SET PROBLEM
Lay out the material from the line containing "Where should I click to: Click empty" down to the line containing "pos(19,197)", both included, as a two-column CSV with the headers instruction and action. Each row holds one instruction and its answer, each in a single quoted field with line breaks replaced by spaces.

EXTRACTED INFORMATION
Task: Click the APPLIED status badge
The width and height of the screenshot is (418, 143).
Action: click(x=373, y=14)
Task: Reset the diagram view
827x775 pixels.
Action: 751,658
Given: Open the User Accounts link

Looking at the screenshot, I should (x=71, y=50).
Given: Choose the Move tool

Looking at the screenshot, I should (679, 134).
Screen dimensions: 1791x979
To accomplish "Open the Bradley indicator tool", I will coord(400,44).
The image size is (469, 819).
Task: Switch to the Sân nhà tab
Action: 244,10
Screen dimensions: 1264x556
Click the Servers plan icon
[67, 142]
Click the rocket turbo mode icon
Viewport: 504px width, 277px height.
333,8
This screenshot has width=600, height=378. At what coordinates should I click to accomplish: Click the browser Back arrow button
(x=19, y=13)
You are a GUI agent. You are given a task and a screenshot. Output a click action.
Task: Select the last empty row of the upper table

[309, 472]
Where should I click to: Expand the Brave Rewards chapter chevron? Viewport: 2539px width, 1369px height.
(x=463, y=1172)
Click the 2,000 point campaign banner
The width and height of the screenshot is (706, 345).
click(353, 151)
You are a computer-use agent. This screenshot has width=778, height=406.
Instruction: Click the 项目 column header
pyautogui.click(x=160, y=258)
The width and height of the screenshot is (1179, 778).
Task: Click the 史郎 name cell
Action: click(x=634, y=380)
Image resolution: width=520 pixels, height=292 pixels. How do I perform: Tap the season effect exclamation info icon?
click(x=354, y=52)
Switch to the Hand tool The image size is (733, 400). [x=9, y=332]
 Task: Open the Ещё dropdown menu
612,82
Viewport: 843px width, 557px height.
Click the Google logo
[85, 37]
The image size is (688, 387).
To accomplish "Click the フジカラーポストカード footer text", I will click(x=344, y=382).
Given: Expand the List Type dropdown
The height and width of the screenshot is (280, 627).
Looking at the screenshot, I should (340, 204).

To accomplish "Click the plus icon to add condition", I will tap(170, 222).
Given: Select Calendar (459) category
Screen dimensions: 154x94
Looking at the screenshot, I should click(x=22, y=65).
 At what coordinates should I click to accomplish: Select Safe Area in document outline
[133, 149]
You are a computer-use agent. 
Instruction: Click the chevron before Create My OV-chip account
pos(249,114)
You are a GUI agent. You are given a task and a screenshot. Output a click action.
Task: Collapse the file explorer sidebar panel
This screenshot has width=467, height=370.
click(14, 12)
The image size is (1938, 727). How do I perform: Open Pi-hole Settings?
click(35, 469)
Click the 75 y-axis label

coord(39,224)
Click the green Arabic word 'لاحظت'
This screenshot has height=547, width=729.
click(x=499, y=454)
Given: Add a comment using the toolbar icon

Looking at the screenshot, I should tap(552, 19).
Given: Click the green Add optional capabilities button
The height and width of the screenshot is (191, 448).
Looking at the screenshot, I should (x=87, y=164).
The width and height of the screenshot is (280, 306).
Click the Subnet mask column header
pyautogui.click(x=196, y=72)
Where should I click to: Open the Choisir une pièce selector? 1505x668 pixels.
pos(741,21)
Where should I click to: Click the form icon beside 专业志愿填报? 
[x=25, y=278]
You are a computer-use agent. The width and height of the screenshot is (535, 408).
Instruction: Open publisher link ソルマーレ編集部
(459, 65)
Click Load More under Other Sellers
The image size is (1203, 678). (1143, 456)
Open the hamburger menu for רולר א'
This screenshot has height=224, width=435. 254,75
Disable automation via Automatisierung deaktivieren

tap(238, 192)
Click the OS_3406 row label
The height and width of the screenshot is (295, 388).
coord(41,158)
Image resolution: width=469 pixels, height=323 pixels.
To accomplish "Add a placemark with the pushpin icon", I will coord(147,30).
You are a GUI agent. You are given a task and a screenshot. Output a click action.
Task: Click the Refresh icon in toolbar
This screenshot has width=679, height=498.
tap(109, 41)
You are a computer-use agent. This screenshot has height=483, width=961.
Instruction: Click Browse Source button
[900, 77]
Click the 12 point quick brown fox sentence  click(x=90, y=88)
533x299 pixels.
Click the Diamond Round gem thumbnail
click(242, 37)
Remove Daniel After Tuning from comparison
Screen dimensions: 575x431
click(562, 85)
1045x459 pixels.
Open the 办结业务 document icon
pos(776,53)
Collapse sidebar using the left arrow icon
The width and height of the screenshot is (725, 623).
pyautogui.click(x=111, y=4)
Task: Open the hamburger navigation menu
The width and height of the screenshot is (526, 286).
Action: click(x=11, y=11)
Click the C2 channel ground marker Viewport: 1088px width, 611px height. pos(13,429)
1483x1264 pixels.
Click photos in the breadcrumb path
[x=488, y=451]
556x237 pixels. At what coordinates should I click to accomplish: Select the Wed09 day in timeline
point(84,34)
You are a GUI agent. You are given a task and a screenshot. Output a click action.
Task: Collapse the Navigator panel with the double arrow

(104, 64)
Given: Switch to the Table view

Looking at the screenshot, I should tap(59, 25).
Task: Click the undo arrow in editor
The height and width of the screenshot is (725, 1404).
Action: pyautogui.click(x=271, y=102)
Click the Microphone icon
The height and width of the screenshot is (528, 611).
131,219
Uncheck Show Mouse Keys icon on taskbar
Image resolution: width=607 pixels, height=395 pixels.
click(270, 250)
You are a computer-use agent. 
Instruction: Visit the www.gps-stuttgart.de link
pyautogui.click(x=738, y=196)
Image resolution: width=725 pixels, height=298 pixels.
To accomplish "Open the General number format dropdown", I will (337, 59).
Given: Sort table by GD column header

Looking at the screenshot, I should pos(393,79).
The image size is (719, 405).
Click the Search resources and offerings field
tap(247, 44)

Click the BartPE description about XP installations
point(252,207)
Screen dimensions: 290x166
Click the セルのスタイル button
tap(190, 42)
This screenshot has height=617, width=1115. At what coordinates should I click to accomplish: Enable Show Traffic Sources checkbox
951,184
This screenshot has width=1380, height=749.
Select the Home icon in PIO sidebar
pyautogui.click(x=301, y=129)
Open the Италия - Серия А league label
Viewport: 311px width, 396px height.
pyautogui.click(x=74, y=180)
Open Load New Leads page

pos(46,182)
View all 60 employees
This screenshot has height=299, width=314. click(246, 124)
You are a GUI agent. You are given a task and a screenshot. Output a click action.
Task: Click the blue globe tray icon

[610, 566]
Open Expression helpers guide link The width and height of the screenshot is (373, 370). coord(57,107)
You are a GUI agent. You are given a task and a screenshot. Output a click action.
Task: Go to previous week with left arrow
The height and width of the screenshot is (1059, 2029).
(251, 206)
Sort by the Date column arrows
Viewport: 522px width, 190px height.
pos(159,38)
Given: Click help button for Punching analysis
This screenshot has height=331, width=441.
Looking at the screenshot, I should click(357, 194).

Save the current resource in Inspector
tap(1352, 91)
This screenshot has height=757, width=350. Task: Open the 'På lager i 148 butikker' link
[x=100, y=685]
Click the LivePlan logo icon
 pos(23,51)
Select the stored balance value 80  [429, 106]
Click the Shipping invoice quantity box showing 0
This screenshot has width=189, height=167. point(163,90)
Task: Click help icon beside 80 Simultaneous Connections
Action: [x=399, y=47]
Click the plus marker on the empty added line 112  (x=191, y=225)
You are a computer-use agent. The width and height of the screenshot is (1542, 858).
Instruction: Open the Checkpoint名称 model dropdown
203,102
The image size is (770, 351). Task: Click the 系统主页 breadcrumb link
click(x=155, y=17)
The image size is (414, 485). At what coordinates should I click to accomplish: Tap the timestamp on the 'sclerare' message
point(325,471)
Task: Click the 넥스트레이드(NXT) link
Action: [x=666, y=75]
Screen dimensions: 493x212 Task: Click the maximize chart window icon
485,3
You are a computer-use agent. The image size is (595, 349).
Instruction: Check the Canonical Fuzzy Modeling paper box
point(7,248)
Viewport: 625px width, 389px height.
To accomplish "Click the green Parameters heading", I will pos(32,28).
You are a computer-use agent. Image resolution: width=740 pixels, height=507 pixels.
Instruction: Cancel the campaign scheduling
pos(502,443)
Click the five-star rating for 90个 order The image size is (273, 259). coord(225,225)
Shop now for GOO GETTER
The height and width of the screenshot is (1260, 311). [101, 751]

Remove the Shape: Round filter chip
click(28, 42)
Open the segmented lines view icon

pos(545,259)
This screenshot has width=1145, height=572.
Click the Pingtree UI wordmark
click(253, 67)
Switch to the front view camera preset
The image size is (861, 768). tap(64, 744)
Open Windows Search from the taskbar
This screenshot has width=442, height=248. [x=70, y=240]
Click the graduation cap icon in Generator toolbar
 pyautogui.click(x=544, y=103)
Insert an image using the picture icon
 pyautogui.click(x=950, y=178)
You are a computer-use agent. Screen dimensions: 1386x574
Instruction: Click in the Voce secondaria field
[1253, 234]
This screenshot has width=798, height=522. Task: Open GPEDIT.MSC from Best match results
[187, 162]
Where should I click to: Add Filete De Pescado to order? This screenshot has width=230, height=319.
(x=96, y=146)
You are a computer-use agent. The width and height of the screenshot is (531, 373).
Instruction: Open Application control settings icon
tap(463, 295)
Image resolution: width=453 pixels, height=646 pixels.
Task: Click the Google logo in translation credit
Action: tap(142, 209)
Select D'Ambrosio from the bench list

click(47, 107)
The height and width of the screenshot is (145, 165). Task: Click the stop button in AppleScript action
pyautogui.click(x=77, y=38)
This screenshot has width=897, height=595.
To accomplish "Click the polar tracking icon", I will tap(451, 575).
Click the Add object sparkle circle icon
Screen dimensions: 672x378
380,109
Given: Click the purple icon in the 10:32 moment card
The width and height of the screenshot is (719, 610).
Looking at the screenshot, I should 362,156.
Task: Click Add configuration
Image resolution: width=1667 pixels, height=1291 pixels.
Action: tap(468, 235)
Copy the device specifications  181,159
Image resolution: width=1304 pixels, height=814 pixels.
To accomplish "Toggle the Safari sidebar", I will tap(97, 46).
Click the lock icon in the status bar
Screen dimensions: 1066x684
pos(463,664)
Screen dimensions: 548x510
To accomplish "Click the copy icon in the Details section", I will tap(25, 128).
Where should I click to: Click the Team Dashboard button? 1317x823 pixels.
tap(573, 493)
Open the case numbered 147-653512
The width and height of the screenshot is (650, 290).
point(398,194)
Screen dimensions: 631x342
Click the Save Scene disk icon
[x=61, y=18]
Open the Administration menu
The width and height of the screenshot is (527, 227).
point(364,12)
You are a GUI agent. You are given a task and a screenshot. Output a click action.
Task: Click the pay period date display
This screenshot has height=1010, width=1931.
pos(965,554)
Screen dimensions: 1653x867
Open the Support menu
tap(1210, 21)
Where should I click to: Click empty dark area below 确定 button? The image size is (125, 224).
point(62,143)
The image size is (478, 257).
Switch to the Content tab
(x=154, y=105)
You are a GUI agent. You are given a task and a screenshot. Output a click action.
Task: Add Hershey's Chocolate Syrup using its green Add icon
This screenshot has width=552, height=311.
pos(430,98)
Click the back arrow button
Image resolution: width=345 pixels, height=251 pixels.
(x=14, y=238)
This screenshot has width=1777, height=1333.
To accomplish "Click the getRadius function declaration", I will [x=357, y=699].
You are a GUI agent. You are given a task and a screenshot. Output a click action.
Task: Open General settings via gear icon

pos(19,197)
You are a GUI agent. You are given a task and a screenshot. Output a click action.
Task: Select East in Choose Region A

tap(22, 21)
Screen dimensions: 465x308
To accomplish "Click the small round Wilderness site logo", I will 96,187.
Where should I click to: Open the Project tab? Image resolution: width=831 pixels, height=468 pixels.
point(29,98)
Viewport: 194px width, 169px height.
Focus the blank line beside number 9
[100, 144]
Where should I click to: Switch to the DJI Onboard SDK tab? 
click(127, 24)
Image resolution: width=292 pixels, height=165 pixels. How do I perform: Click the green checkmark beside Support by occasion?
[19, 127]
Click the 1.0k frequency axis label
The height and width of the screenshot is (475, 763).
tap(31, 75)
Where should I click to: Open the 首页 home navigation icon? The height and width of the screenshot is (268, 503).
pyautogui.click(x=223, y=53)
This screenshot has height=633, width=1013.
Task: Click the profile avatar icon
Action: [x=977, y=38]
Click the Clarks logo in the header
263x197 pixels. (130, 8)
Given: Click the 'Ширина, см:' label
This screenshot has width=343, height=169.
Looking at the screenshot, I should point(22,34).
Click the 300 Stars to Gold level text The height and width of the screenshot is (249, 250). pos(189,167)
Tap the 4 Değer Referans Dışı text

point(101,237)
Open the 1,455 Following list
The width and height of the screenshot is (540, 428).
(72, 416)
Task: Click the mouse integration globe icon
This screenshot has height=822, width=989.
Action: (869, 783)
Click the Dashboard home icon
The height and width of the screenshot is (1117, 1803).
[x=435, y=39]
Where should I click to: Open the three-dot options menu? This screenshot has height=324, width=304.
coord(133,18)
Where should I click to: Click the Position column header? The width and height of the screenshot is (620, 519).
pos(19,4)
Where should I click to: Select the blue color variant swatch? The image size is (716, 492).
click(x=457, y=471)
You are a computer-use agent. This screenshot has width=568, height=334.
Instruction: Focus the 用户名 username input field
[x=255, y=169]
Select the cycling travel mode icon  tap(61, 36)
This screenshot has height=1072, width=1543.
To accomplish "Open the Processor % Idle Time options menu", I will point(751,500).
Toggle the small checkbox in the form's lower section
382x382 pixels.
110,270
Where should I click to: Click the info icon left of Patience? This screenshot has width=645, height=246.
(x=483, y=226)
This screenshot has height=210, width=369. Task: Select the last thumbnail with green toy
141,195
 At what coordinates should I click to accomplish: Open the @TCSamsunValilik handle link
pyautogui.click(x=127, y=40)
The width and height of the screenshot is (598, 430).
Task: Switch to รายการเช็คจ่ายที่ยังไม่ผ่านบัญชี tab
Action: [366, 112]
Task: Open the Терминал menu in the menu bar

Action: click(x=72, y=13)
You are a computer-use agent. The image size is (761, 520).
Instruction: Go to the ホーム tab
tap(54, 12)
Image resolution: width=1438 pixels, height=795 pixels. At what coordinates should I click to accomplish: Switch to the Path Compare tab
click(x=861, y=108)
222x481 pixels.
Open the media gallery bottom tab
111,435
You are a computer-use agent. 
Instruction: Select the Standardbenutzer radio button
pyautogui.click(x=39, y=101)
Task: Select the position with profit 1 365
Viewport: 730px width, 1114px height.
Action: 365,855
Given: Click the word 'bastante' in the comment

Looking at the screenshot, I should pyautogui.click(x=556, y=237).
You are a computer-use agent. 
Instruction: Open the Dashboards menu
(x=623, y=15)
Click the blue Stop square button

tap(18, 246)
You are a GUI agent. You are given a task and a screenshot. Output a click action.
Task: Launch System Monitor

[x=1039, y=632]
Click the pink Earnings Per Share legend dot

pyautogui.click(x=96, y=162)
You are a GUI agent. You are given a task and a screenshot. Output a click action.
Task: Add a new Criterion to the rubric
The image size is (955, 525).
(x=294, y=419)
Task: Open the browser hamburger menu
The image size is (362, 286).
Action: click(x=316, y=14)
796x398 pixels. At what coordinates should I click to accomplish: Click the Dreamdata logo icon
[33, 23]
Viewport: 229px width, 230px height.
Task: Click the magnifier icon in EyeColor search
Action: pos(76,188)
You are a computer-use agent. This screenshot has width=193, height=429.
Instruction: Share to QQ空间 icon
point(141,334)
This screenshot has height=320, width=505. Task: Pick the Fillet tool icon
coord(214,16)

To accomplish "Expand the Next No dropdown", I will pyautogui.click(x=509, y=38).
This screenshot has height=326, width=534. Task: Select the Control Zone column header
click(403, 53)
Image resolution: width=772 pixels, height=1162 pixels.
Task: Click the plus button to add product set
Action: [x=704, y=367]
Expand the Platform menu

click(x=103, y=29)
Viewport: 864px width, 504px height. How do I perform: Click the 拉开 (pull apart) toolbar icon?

EXERCISE RESPONSE
instruction,action
"Where should I click to: Click empty dark area below 确定 button? The image size is (125, 224).","point(62,143)"
"The image size is (478, 257). Switch to the Content tab","(x=154, y=105)"
"You are a GUI agent. You are given a task and a screenshot. Output a click action. Task: Add Hershey's Chocolate Syrup using its green Add icon This screenshot has width=552, height=311.","pos(430,98)"
"Click the back arrow button Image resolution: width=345 pixels, height=251 pixels.","(x=14, y=238)"
"This screenshot has width=1777, height=1333. To accomplish ""Click the getRadius function declaration"",","I will [x=357, y=699]."
"You are a GUI agent. You are given a task and a screenshot. Output a click action. Task: Open General settings via gear icon","pos(19,197)"